Set out exactly, line by line, the stretch of data below that begins at the line containing "Image resolution: width=377" and ends at the line containing "Click the 连接到 Team Foundation Server link", with both ends kept.

PROVIDED DATA below:

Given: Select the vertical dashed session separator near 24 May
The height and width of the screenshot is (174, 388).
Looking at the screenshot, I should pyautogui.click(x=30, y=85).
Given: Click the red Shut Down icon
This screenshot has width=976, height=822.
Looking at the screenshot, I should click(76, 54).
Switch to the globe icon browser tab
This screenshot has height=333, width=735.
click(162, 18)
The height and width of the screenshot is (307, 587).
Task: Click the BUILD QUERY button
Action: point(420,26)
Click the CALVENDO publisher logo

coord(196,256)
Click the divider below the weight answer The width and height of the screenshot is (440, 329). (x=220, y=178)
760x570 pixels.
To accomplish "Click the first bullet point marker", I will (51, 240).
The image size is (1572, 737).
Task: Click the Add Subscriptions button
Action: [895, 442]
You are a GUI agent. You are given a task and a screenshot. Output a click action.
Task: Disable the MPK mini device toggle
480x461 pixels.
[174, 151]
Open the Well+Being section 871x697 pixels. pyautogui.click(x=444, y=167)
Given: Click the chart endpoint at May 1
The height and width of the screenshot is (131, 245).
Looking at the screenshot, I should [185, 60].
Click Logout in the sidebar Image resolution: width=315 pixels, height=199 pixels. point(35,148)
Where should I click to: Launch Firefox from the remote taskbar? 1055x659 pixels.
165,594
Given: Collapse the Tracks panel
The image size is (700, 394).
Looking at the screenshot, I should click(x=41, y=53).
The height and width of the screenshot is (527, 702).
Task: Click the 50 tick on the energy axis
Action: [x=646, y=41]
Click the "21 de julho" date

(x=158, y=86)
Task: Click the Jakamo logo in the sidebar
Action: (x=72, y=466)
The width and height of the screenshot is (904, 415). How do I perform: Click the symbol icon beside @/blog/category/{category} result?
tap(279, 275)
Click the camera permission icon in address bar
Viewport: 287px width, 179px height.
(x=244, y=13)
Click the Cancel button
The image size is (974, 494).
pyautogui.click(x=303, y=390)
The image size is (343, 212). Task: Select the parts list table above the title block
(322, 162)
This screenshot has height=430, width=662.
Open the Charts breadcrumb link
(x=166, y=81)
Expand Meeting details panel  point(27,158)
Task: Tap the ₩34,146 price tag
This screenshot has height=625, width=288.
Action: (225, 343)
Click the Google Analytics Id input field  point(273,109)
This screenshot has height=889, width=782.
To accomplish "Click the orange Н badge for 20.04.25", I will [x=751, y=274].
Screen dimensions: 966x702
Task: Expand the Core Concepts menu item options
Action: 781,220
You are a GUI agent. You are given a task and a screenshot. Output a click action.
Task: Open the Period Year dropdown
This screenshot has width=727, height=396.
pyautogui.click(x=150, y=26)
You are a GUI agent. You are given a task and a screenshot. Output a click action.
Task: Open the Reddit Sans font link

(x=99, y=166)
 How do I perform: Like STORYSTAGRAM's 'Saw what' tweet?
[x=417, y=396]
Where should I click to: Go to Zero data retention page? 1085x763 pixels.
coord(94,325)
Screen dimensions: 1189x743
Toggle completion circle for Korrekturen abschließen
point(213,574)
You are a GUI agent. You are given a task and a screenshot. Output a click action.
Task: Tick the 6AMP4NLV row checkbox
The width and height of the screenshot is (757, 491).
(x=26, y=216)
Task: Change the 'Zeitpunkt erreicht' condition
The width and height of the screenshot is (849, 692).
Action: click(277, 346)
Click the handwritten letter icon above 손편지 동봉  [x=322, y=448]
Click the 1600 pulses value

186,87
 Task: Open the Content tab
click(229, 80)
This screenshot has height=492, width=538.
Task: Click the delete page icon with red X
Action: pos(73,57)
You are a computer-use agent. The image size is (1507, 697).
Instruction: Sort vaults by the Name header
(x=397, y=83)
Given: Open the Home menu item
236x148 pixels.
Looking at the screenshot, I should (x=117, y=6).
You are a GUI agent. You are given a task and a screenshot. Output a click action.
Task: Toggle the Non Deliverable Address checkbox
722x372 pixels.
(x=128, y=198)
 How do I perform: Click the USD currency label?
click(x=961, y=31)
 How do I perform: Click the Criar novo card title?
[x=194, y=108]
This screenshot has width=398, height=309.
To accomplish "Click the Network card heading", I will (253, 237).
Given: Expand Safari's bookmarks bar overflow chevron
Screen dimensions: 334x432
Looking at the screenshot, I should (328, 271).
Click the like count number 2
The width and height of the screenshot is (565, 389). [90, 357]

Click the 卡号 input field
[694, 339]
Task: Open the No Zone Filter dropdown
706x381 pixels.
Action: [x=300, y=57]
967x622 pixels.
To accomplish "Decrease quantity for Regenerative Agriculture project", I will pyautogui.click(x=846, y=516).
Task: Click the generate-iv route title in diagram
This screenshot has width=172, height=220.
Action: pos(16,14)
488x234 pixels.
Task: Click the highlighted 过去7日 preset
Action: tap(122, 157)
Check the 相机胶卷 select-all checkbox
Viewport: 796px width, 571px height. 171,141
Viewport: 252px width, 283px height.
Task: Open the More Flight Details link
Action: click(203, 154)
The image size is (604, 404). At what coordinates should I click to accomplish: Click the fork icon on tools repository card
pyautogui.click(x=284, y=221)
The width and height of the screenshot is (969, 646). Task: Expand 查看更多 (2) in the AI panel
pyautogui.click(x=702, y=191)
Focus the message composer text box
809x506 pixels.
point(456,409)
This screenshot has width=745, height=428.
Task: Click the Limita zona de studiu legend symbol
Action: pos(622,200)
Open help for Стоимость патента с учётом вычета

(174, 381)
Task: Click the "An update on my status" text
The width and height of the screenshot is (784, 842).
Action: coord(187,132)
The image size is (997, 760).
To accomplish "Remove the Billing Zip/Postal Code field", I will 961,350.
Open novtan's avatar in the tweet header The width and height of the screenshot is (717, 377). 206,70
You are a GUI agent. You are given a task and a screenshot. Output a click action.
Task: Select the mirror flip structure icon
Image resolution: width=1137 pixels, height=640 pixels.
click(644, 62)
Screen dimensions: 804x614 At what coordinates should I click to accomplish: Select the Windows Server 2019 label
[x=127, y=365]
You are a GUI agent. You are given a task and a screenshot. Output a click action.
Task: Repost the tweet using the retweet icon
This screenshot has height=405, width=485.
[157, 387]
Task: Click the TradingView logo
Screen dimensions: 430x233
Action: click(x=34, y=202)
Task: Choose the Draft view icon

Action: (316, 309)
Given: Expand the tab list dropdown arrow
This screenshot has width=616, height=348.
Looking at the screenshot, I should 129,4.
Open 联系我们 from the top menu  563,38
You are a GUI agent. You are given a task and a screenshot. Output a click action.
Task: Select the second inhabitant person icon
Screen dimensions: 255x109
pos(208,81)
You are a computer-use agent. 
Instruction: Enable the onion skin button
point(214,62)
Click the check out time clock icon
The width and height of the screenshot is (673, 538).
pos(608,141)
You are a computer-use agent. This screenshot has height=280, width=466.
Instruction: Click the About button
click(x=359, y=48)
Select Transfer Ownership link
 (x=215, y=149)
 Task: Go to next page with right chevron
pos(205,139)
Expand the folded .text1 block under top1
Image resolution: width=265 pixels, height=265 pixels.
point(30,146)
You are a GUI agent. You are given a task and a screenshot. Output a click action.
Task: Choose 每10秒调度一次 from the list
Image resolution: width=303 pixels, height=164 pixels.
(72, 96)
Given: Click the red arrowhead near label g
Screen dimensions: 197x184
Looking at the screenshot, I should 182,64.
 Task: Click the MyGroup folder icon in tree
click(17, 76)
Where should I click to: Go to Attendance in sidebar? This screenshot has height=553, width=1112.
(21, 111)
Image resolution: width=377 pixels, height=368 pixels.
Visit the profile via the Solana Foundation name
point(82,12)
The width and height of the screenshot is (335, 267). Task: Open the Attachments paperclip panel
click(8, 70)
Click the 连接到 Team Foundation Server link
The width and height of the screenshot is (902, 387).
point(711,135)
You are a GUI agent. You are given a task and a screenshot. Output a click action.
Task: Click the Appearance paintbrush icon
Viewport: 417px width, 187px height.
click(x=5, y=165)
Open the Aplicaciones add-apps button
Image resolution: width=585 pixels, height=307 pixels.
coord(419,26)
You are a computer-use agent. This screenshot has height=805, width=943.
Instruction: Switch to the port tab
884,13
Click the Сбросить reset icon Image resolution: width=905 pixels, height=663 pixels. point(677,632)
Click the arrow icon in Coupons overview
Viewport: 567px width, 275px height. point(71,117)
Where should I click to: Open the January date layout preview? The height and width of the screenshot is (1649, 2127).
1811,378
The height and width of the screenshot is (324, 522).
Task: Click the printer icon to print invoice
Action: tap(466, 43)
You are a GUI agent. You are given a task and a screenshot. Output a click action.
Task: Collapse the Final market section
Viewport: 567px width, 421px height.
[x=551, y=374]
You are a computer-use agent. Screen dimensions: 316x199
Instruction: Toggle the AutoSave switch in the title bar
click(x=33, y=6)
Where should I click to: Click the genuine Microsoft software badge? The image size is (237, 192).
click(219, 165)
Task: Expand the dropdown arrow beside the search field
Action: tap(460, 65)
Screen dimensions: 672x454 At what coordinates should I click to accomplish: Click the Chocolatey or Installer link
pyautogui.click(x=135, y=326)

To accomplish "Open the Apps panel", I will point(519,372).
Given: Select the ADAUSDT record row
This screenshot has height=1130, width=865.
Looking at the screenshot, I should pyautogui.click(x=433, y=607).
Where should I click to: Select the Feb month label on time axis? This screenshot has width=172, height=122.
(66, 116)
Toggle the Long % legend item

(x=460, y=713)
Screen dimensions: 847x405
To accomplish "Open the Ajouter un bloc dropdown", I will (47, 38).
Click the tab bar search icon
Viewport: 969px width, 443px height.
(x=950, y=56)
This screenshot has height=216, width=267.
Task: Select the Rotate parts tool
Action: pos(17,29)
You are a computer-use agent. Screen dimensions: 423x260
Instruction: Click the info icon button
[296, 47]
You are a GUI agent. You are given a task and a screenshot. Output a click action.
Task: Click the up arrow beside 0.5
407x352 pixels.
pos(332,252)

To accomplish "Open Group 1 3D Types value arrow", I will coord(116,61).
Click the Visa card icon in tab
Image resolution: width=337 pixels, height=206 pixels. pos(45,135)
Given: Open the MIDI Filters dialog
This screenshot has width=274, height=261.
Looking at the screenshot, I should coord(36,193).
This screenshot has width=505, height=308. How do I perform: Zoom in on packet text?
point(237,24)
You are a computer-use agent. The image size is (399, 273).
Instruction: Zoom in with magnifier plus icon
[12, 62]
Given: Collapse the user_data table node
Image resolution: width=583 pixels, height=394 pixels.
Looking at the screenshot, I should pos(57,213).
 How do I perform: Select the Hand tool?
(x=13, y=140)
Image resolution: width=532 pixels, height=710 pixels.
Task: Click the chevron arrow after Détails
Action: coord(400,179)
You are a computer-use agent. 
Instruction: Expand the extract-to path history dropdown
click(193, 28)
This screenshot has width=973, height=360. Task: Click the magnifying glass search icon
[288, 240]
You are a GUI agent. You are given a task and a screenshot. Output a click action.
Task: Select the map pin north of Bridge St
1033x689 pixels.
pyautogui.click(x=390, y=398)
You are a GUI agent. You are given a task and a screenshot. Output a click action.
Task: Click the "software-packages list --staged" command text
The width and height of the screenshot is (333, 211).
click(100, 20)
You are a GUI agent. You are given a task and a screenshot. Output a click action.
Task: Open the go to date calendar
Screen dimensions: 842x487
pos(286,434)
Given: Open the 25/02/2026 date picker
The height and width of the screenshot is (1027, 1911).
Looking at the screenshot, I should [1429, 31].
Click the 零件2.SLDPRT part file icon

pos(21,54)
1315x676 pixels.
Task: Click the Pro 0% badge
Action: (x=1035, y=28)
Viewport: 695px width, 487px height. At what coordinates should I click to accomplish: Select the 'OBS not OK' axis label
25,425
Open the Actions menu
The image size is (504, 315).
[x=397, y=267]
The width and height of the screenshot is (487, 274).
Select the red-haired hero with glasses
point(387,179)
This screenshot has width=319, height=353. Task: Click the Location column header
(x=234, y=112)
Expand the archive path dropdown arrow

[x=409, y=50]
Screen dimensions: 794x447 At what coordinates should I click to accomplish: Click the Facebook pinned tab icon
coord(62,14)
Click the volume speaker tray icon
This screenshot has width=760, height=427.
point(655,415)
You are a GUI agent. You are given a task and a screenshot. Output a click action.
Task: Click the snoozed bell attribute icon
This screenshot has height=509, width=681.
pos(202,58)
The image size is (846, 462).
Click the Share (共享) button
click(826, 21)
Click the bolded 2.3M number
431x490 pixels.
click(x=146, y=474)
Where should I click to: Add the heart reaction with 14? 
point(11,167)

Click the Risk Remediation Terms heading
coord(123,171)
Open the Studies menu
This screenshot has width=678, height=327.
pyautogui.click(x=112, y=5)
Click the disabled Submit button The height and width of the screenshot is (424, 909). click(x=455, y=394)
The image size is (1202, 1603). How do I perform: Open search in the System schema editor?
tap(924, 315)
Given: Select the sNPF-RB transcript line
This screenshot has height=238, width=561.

End of PROVIDED DATA.

### RESULT OF THE TASK
Image resolution: width=377 pixels, height=368 pixels.
Visit the profile via the Solana Foundation name
point(82,12)
The width and height of the screenshot is (335, 267). Task: Open the Attachments paperclip panel
click(8, 70)
Click the 连接到 Team Foundation Server link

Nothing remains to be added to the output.